··· INPUT FOR THIS TASK

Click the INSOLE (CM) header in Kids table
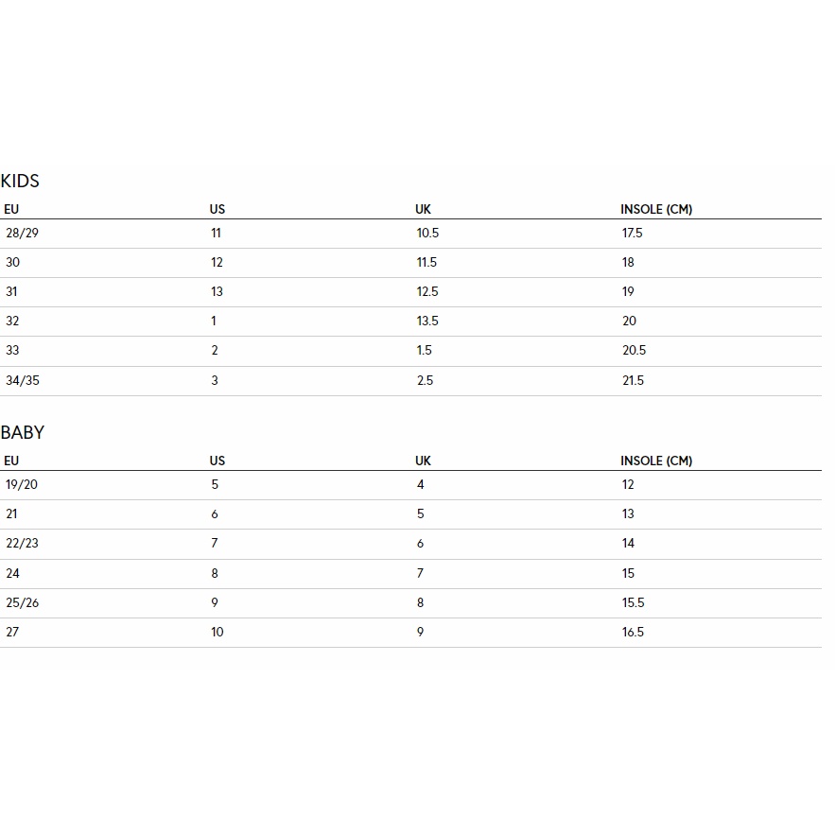The width and height of the screenshot is (835, 835). 656,209
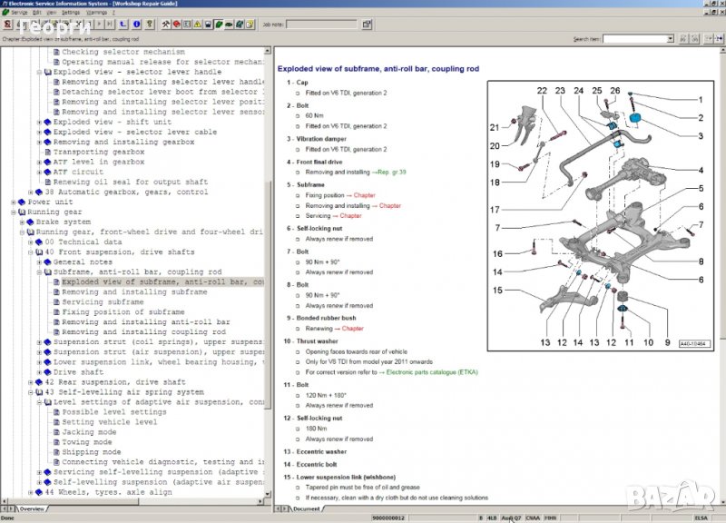Collapse the Subframe, anti-roll bar, coupling rod node
This screenshot has height=523, width=726.
click(x=39, y=272)
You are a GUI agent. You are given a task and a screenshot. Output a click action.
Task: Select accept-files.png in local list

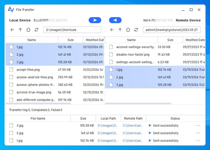(x=28, y=70)
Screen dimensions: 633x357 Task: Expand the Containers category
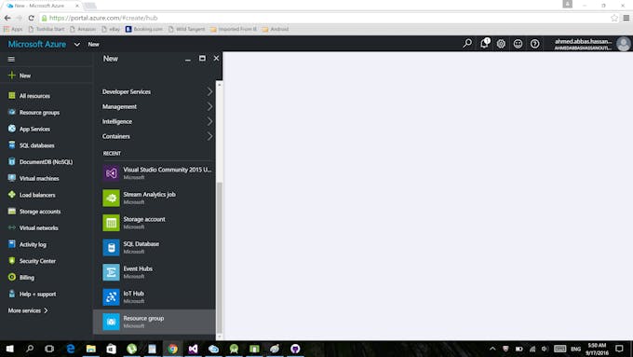[157, 136]
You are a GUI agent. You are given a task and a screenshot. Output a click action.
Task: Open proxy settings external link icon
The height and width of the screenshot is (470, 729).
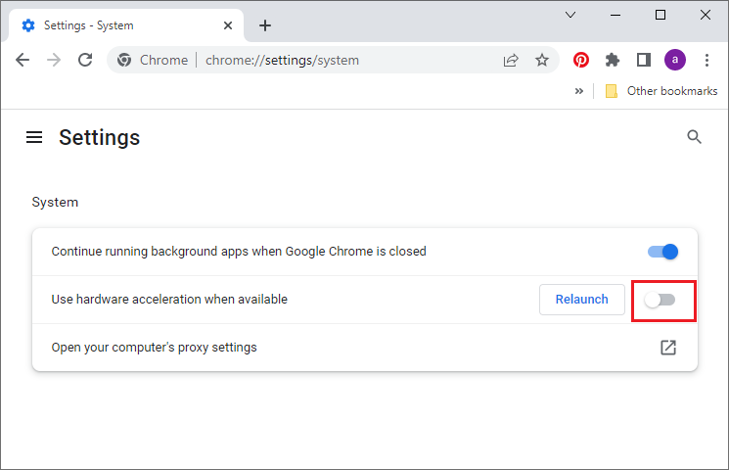(668, 348)
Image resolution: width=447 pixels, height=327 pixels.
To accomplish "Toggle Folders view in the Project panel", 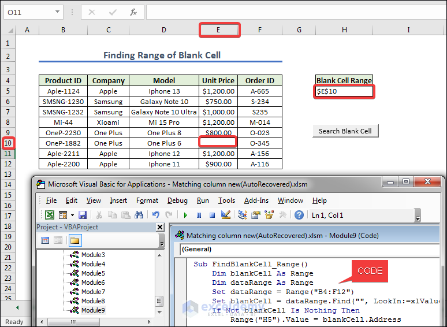I will tap(75, 240).
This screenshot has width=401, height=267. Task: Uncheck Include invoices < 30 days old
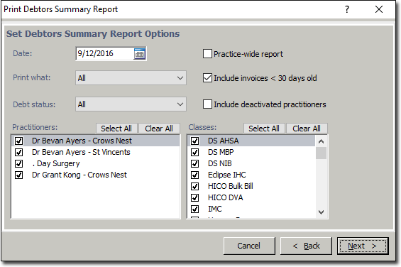click(207, 78)
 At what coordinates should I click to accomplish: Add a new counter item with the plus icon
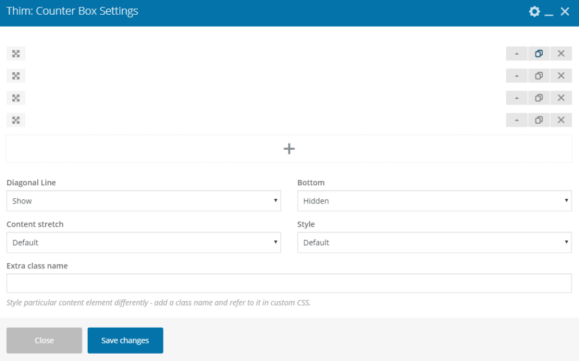pos(289,148)
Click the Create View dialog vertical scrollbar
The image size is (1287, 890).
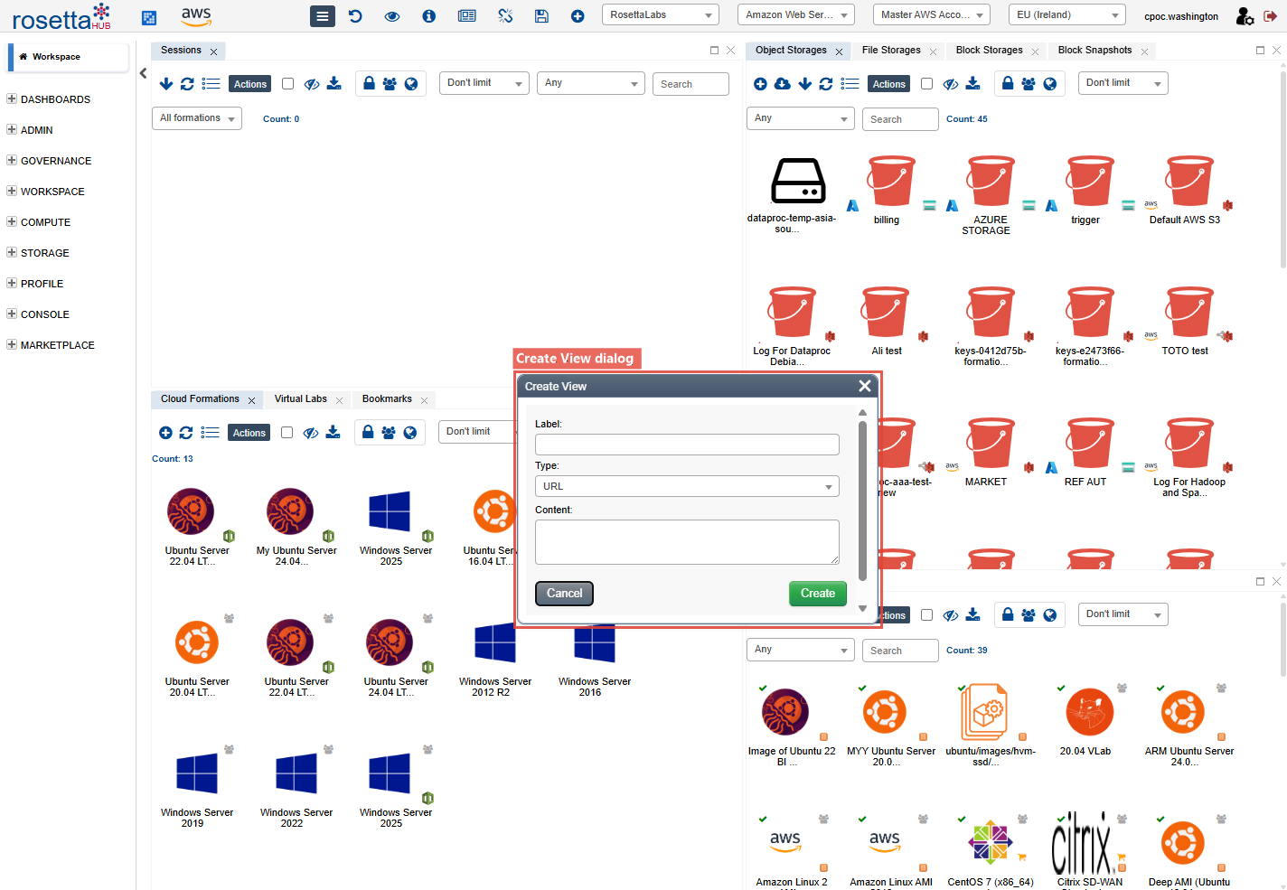[862, 500]
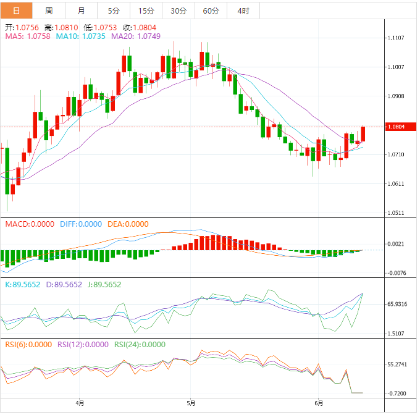The width and height of the screenshot is (420, 417).
Task: Click the 5月 marker on time axis
Action: pyautogui.click(x=191, y=403)
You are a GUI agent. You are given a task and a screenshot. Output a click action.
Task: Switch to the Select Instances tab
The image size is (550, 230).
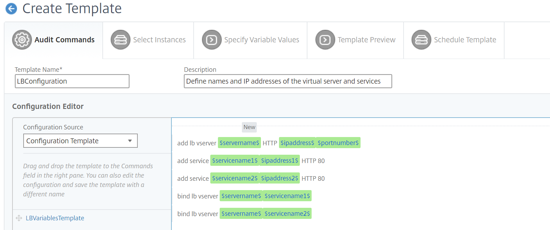[x=148, y=40]
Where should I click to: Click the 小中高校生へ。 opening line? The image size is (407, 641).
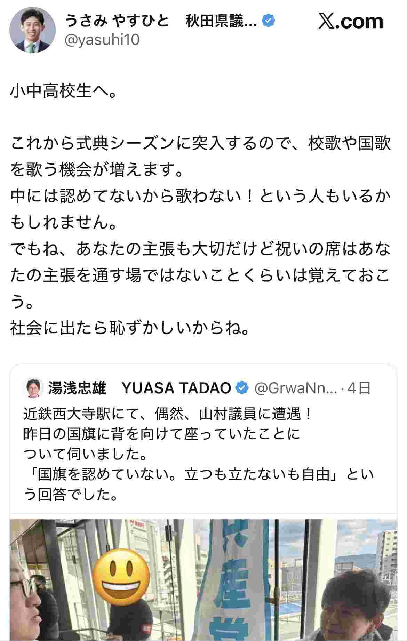(x=64, y=92)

······

§ **WORK TO COMPLETE**
An exact copy is needed. It runs from the line above containing "This screenshot has width=401, height=267." down to the line containing "Click the Create", both included, with no pictures.

§ **WORKED SOLUTION**
This screenshot has width=401, height=267. Task: Uncheck Include invoices < 30 days old
click(207, 78)
 At what coordinates should I click to accomplish: Add a new counter item with the plus icon
pos(289,148)
Click the Create View dialog vertical scrollbar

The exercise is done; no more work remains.